> WHAT YOU ARE ASKED TO DO
After reading the entries below, report how many lines have the string "agent" in them, giving the number alone.

> RECORD EXCERPTS

---+---

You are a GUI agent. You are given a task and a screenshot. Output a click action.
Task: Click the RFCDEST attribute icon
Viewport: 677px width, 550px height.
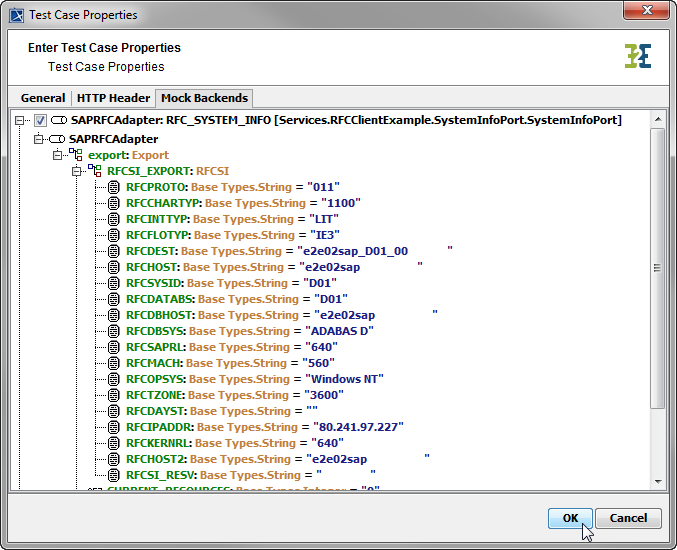point(114,251)
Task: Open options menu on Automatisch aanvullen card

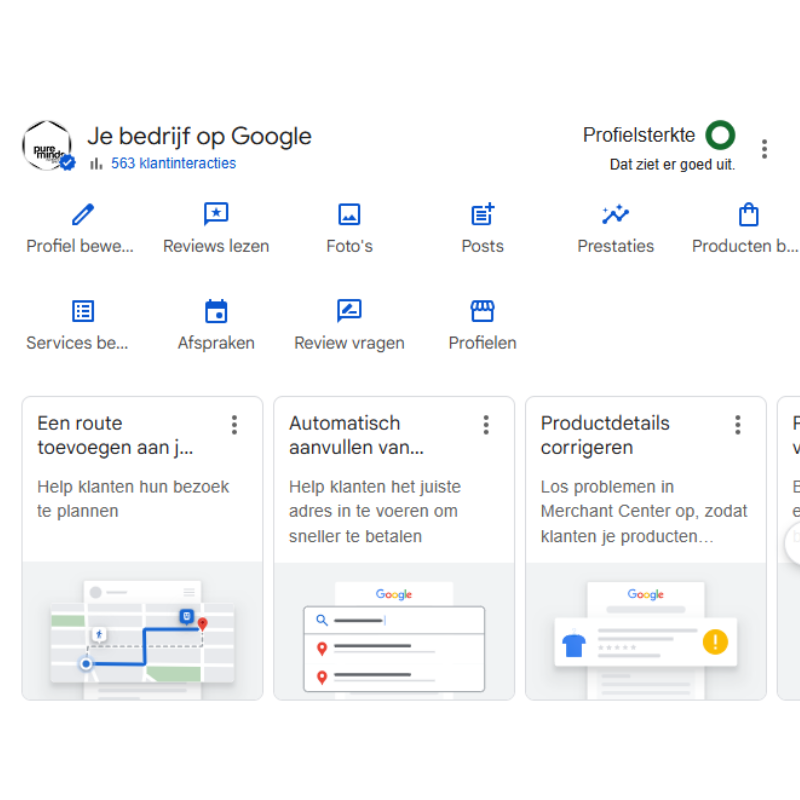Action: (486, 425)
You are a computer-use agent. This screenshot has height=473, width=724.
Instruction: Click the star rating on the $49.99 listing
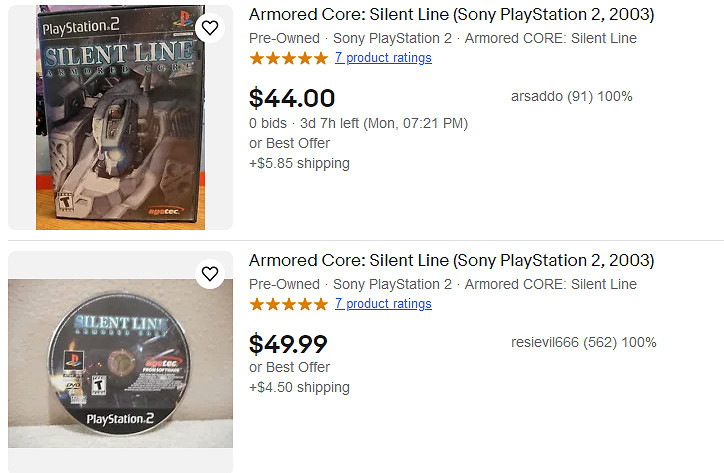click(x=288, y=304)
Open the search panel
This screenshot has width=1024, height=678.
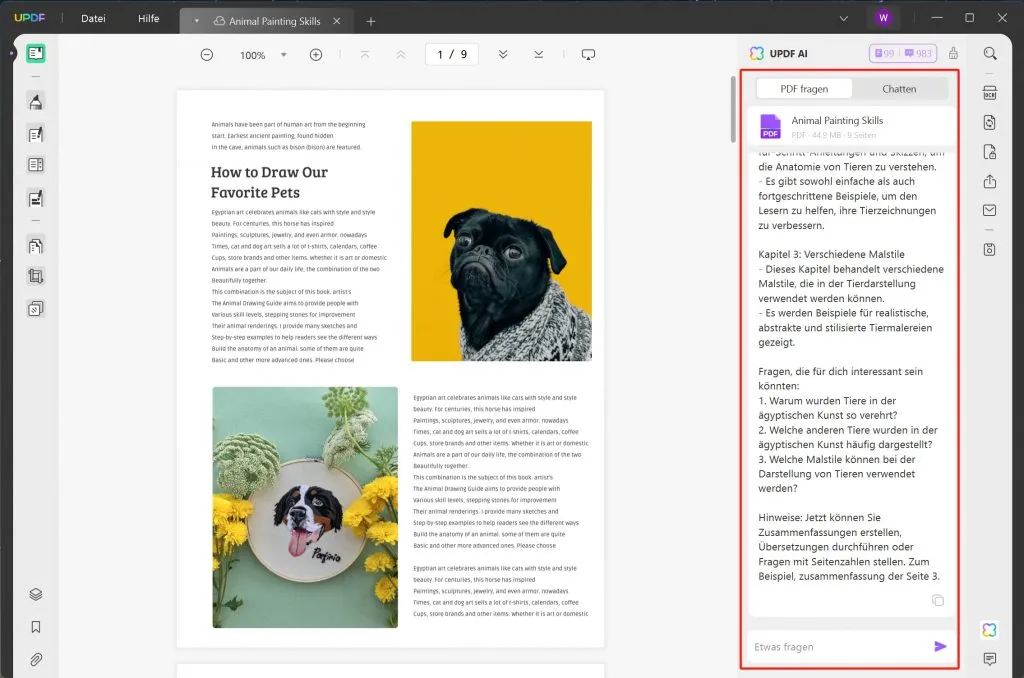[x=988, y=53]
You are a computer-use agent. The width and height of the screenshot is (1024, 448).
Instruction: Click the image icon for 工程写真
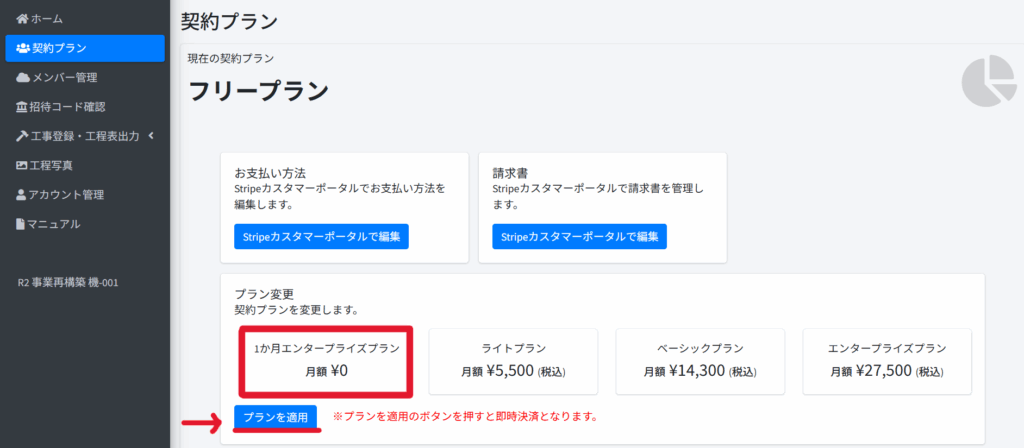22,165
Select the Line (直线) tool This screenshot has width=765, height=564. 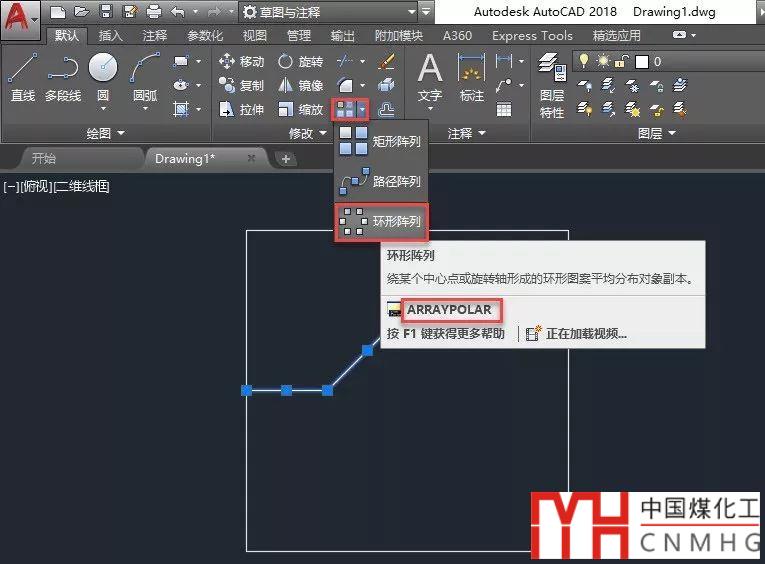(22, 76)
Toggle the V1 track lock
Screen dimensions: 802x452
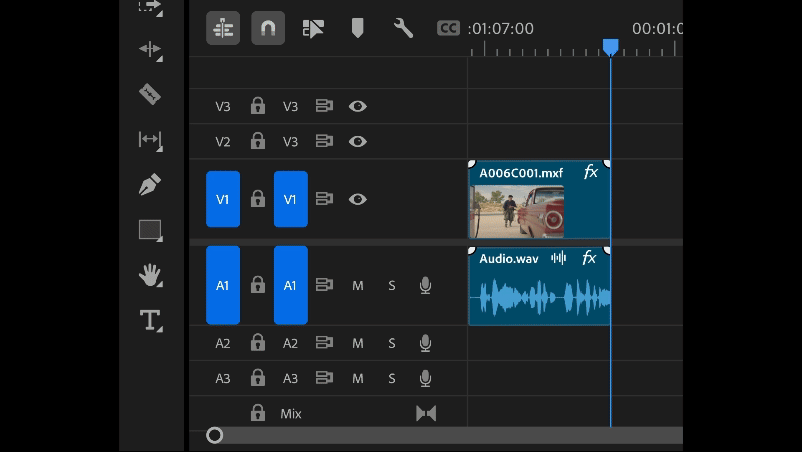coord(257,199)
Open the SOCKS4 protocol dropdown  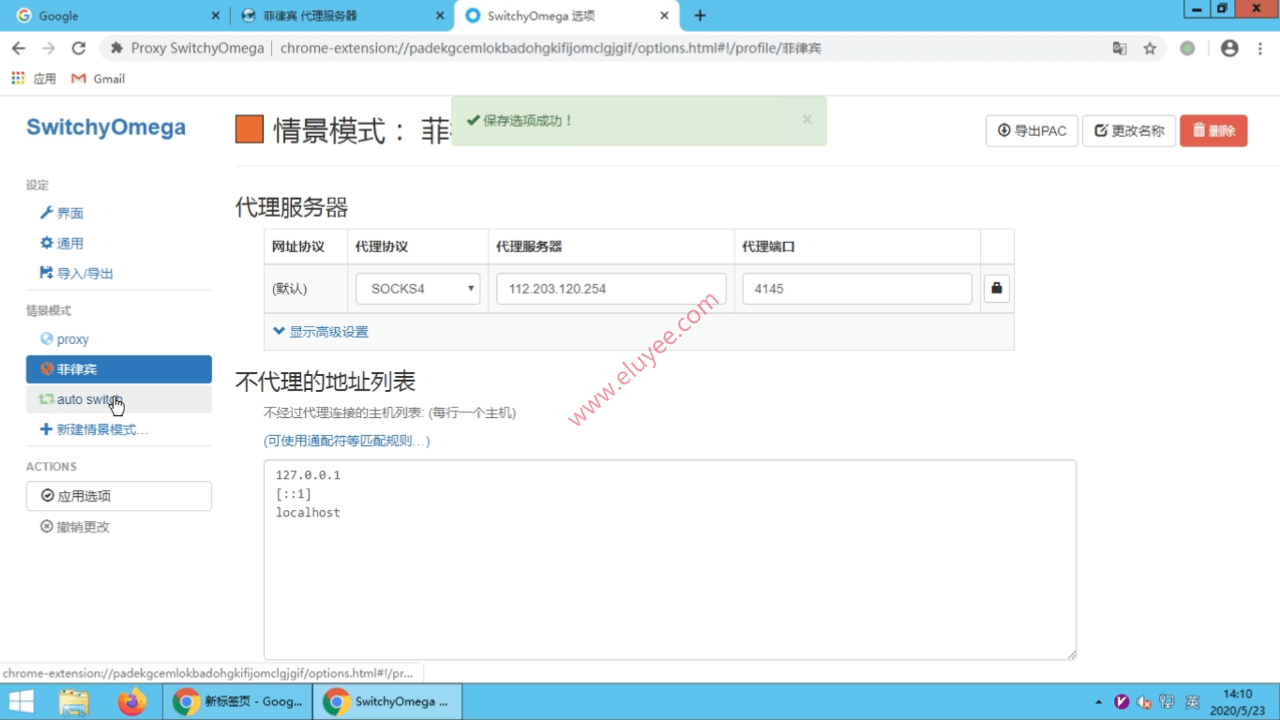(417, 288)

---+---

> SOLUTION TO THIS TASK
3